We recently celebrated our 8th year of marriage by taking a day off. My mum came to help with the kids, and we took off — the entire day. We didn’t plan anything big or extra special. We just went for a prata breakfast, walked around town a bit, shopped, talked, took a tea break, and then ended with a light dinner and drinks atop the National Gallery.
With no kids around, it felt like our conversations were so adult-like, so quiet (like a mini-retreat, which is one of the things we do to keep love alive.) But it was good because we got to touch base about what we were feeling, and we got to hear each other’s struggles and fears.
I’m thankful that we’ve come so far. And I’m also aware that we have a long road ahead of us, God-willing.
Here are 8 important things I’ve learnt in our 8-year journey.
1) Show your true self, even when it doesn’t look good
Marriage requires trust, which is probably the most difficult thing to build, and the easiest to tear down. It requires us to allow ourselves to be seen by our spouses, to be vulnerable. I don’t know about you but there are times I just don’t want to show my weaknesses and flaws; I want to present my strongest side, my best self. Ironically, the more we try to hide, the harder it is to build trust and cultivate healthy love in our marriage.
2) What we have now is better than what we had 8 years ago
Worldly wisdom tells us that most marriages tend to go nowhere but down. I guess the increasing divorce rates across the globe speak for themselves.
However, I believe it’s possible for things to get better over time – the key is hard work, a dash of humour, and lots of grace. While things can get a bit stale after a while in the love department, always remember that what you have at the end of many years of ups and downs is a marriage that is stronger to withstand trials and temptations. It may not be lovey-dovey sweet nothings all the time but it’s a love that is faithful, committed, practical and lasting. A love that helps you both become the people God created you to be.

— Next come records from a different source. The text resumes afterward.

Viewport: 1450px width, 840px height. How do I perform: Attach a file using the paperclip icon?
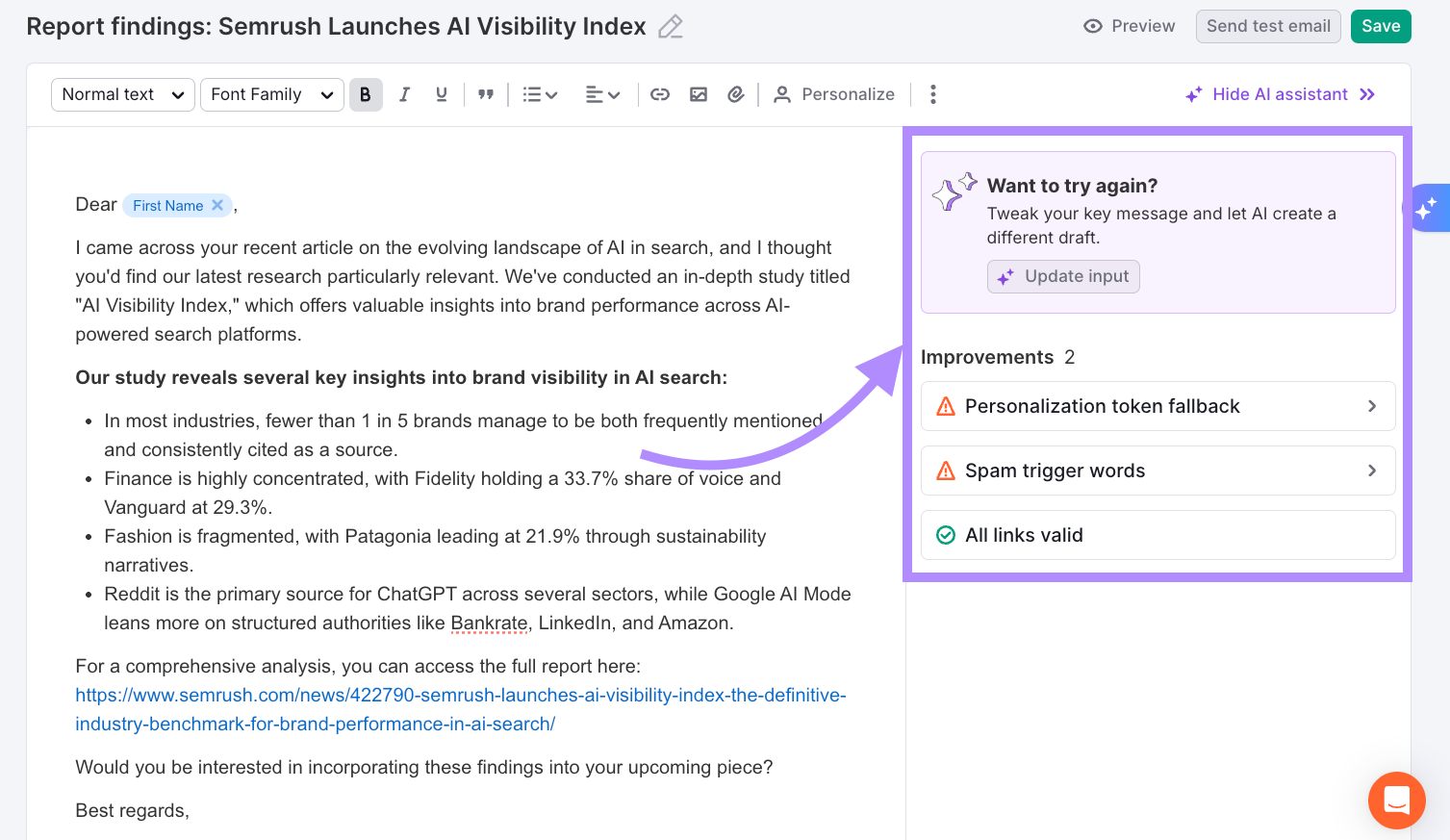(736, 93)
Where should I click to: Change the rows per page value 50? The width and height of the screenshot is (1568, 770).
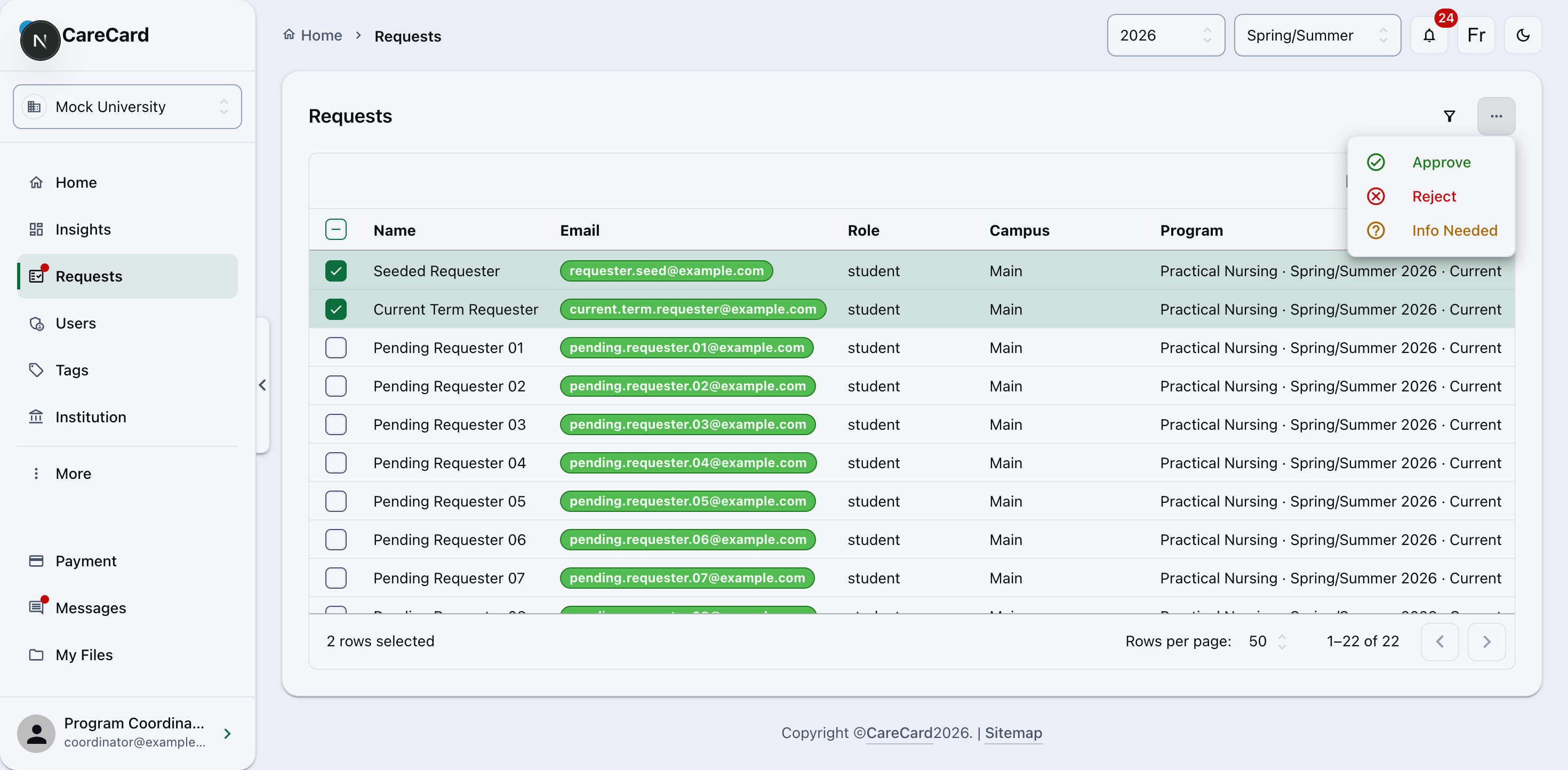1266,641
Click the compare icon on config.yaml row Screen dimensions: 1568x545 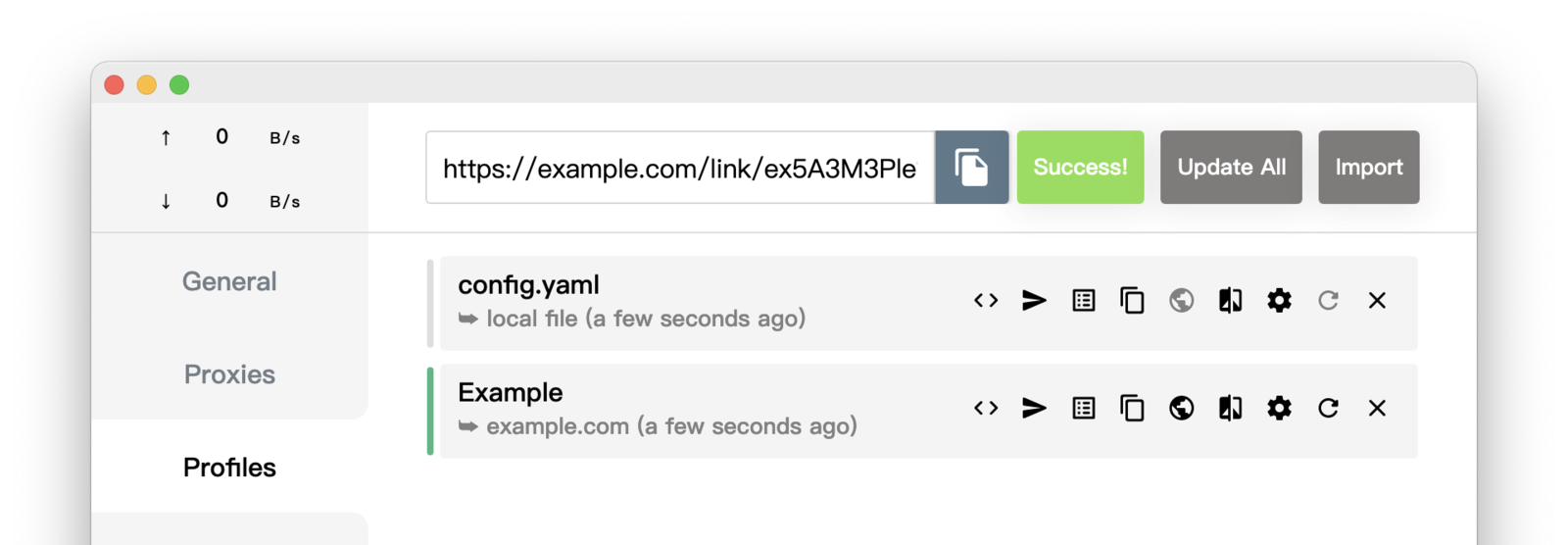point(1230,300)
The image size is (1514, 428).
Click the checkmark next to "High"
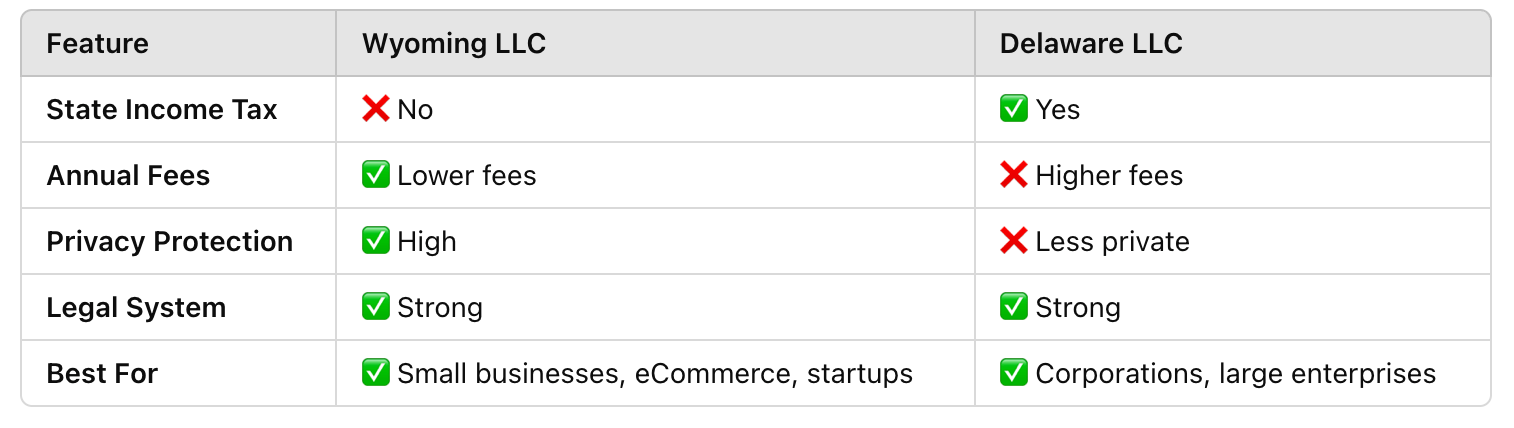pyautogui.click(x=376, y=241)
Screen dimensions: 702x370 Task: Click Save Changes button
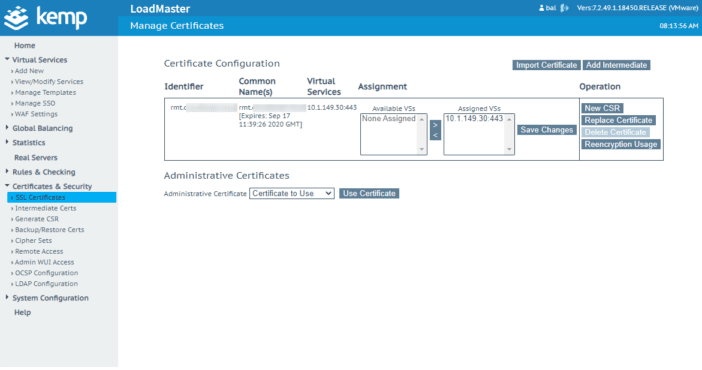coord(546,130)
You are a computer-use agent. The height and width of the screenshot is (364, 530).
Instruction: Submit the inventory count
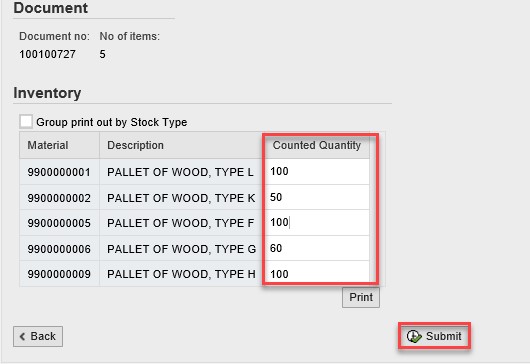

And that is a love to be thankful for.
3) The small things matter
Small acts like making him his favourite coffee in the morning, allowing her to sleep in while you take care of the kids, saying “thank you” and “I love you,” laughing yourselves silly over a joke, kissing before leaving for work, and a hug at the end of a long day – these are seemingly small and insignificant things but you’ll be surprised how they add up.
4) The big things matter too
Like keeping your word when you said you wouldn’t drink and drive, like keeping faith and not doing anything to betray his/her trust, like being there for your family whenever you can, like working to resolve unresolved issues that seem to crop up again and again.
The small things may not add up to a break-up, but neglecting them over a prolonged period of time could lead to one or both parties feeling disconnected – you know the feeling where you don’t feel like you know who you’re married to anymore – which could then lead to the bigger things. So keep your eye on the small things, while also minding the big.
5) You need to first love yourself
Brené Brown wrote about this in her book The Gifts of Imperfection and it resonated deeply with me.
Love is not something we give or get; it is something that we nurture and grow, a connection that can only be cultivated between two people when it exists within each one of them – we can only love others as much as we love ourselves.
When we are unable to love ourselves, or when we hold ourselves in contempt and disdain, it’s likely we will lash out at others with the same disdain and critical spirit. But accept yourself as a human being with strengths and weaknesses, and with the capacity to grow and learn, and you will likely be more forgiving to others as well.
When I struggle with loving myself or others, I remind myself of what the bible says, “We love because He first loved us.” Jesus doesn’t love us because we are loveable, but He sees us as His own, and He chooses to love us anyway.
6) It takes a village
Every relationship needs a support network to thrive. People who have been through the good times and bad, people who will be able to give you sound advice and walk with you when you’re going through a bad patch, people whom you can trust to have your best interests at heart.
7) When he /she needs space after an argument, give exactly that
I’ve been through my fair share of pounding on his closed door and demanding that “we deal with this right now.” But it has always backfired. 100% of the time.
When the man needs his space, he needs it. Otherwise he can’t think, much less verbalize to you what he’s feeling. I think the same goes for some women too. Over the years, I’ve learnt to distract myself from the urge to push him into the corner, and just give ourselves some time to sleep on it and cool down. This, on the other hand…always works.
8) It’s possible to fall in love all over again
Over the years, she may grow naggier. He may get grumpier and more stubborn too. But it is possible to not let love stagnate and die a slow death during the winter years.
How? Break from routine, from the predictable. Do something out of the ordinary once in a while. Remind yourself of the good things, the things to be thankful for. There is a verse in the bible that says, “…whatever is lovely, whatever is commendable, if there is any excellence, if there is anything worthy of praise, think about these things.”
I’m not suggesting that you create an illusion of your partner, or that you swing into extreme denial of certain faults or issues that should be dealt with. But I think for most of us, our brains are so hardwired to pick out the bad things that sometimes we need to re-train ourselves to see the good that is there.
See the good. Be thankful. And fall in love all over again.
What is the most important thing you’ve learnt about love/marriage this year?